The survey, conducted between March 29 and April 4, also showed the Scottish Conservatives in a distant second place in the constituency race – down three points to 20 per cent – while Scottish Labour gained three points, sitting on 18 per cent.
The Scottish Liberal Democrats trailed on six per cent and the Scottish Greens on two per cent. Just one per cent of voters said they were planning to back “Other” parties or candidates.
However the poll found the SNP’s lead on the list vote had faltered. Of the 1,038 adults polled, 38 per cent said they would back the SNP on the list ballot – nine percentage points lower than in mid-February.

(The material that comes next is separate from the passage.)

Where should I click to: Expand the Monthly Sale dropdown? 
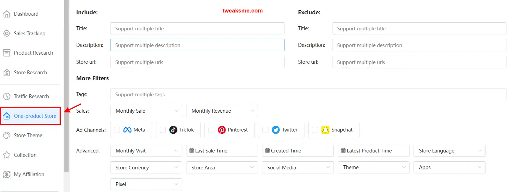146,111
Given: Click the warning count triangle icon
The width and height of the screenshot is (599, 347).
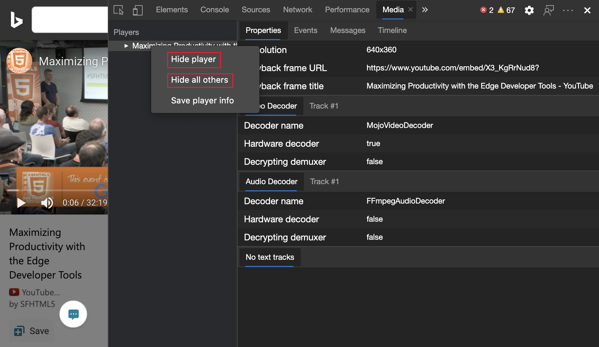Looking at the screenshot, I should pyautogui.click(x=501, y=10).
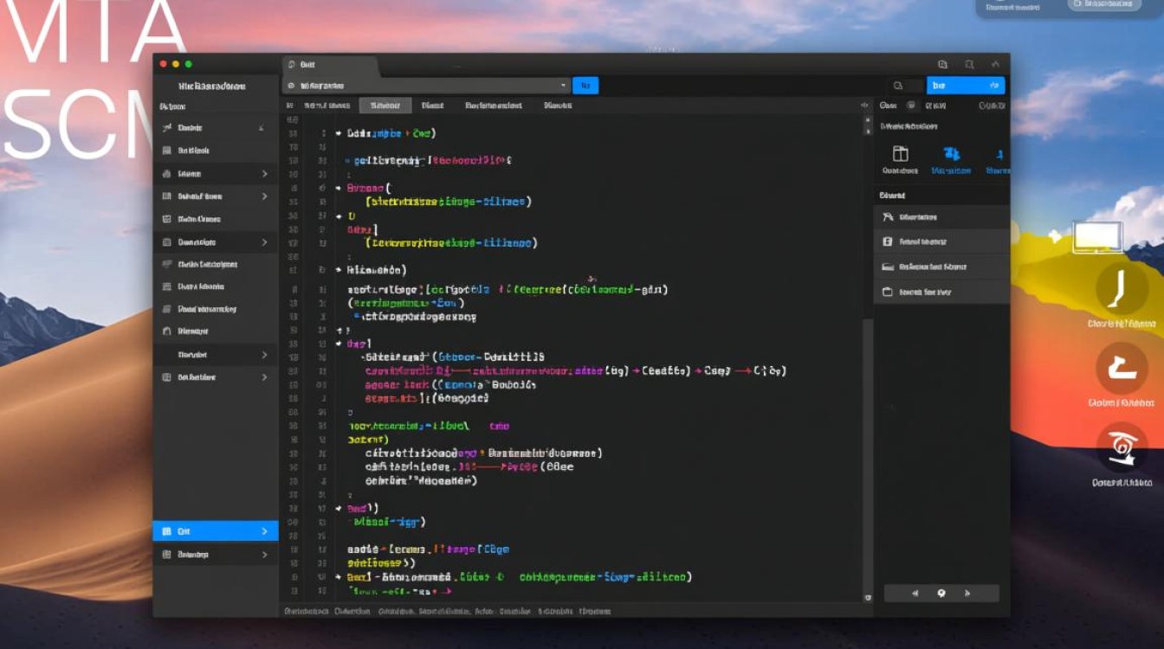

Pollsters said the main beneficiaries of the fall in SNP support were Scottish Labour and the Scottish Greens, both of whom gained four percentage points in the list, bringing their potential vote share to 18 per cent and 12 per cent respectively.
Meanwhile, just three per cent of respondents said they planned to back Alex Salmond’s Alba Party on the list. If the poll is replicated on voting day, seat projections suggest the new party could struggle to pick up a single seat.

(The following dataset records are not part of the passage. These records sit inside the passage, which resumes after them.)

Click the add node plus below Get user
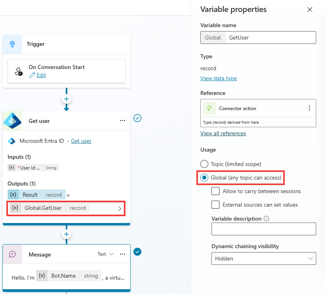This screenshot has width=325, height=294. [67, 234]
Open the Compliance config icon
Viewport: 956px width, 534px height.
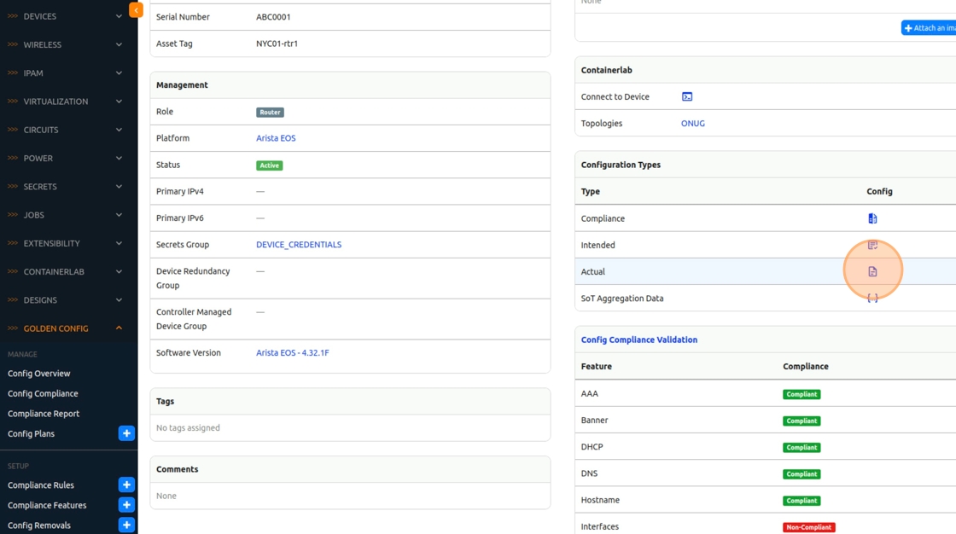coord(872,218)
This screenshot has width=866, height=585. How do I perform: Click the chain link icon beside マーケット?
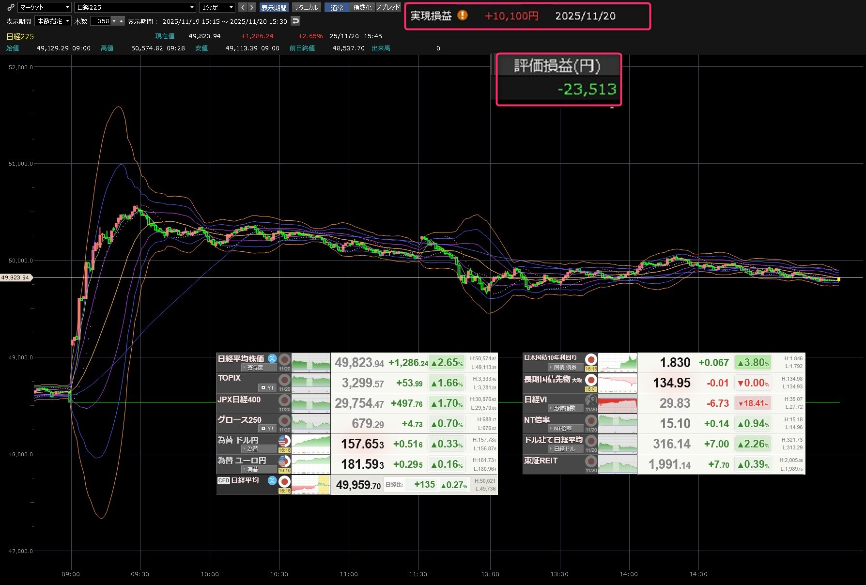pyautogui.click(x=11, y=7)
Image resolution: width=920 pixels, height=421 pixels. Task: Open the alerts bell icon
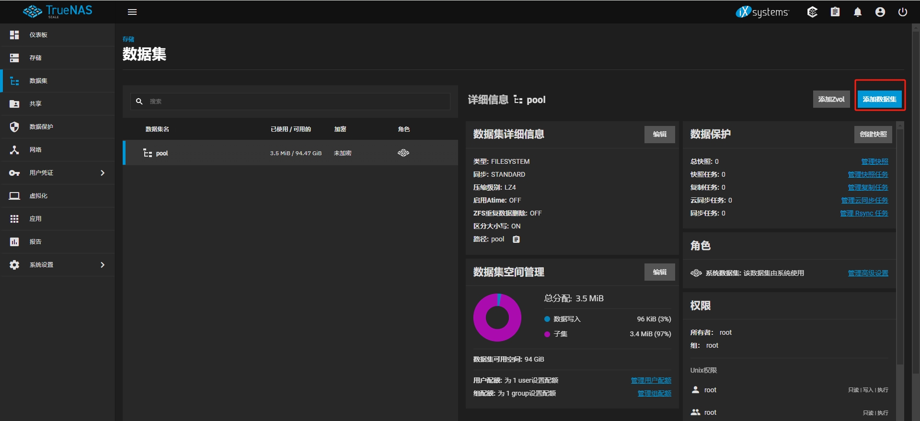point(858,12)
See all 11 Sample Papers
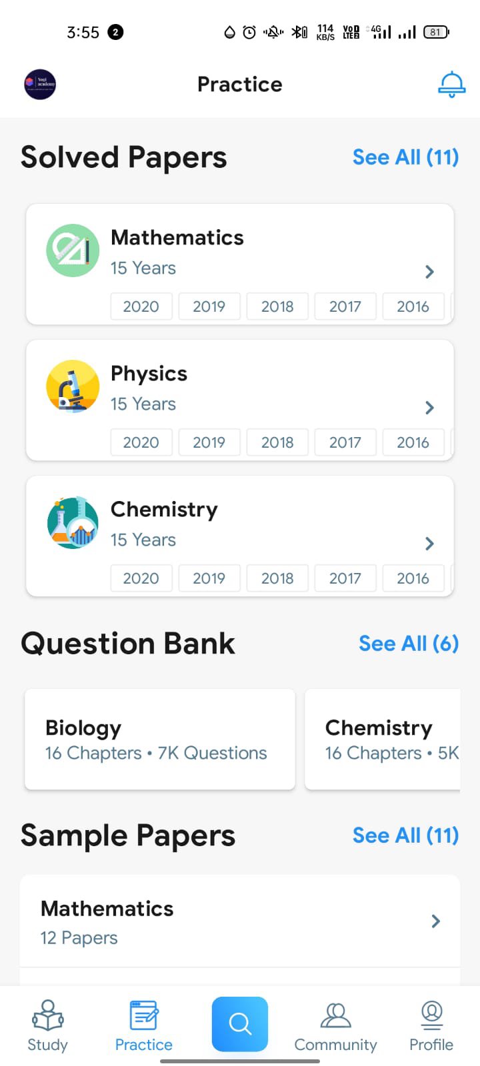This screenshot has height=1066, width=480. click(x=405, y=835)
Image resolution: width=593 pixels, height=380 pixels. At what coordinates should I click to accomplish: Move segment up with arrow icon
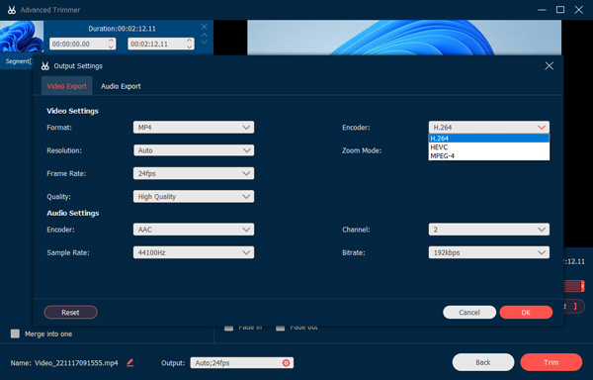[x=205, y=35]

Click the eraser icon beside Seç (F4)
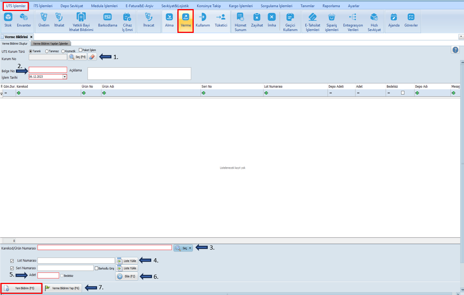[92, 57]
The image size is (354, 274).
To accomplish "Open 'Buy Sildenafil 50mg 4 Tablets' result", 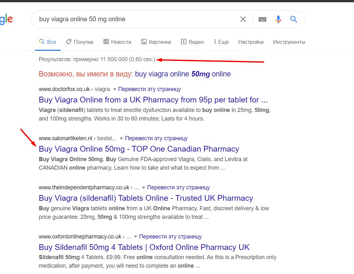I will point(144,247).
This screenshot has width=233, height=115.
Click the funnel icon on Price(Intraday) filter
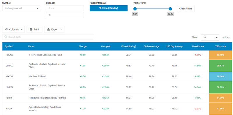[100, 8]
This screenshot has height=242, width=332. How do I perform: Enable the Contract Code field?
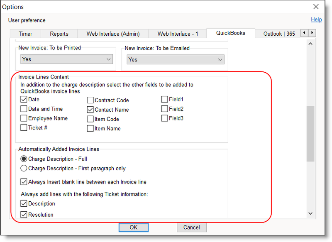[90, 100]
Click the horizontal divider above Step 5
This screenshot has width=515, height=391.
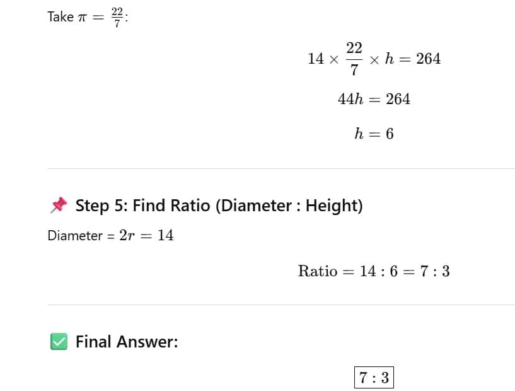tap(281, 168)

The SNP, on the other hand, would return 70 of the 129 MSPs at Holyrood, giving them a majority of 11.
The Tories would take 25 seats, down from 31 in 2016, while Labour would take 19 – a loss of five. The Scottish Greens would take 11 seats and the Lib Dems would return just four.
Reacting to the poll, Scottish Conservative leader Douglas Ross, whose personal ratings have also slipped to just 25 per cent of voters satisfied, while 48 per cent say they are dissatisfied with him, said: “The only poll that counts is on May 6 but it’s clear that the Scottish Conservatives are the only real challengers to the SNP.
"We stopped an SNP majority in 2016 and we are the party that can do that again.”
Asked if his party slipped to third place in Holyrood he would stand down as leader, he said: “I’m leading the Scottish Conservatives into this election and after the election.”
Independence is seen as the top issue helping voters decide which party to vote for, with 49 per cent mentioning it – up five percentage points on the previous poll. Education comes second at 28 per cent, followed by the NHS at 27 per cent, managing the economy at 16 per cent and coronavirus at 15 per cent.
Pollsters found support for independence is at the same level it was in the February poll, with Yes retaining a narrow lead.
Among those likely to vote in an independence referendum, 52 per cent say they would vote Yes while 48 per cent would vote No.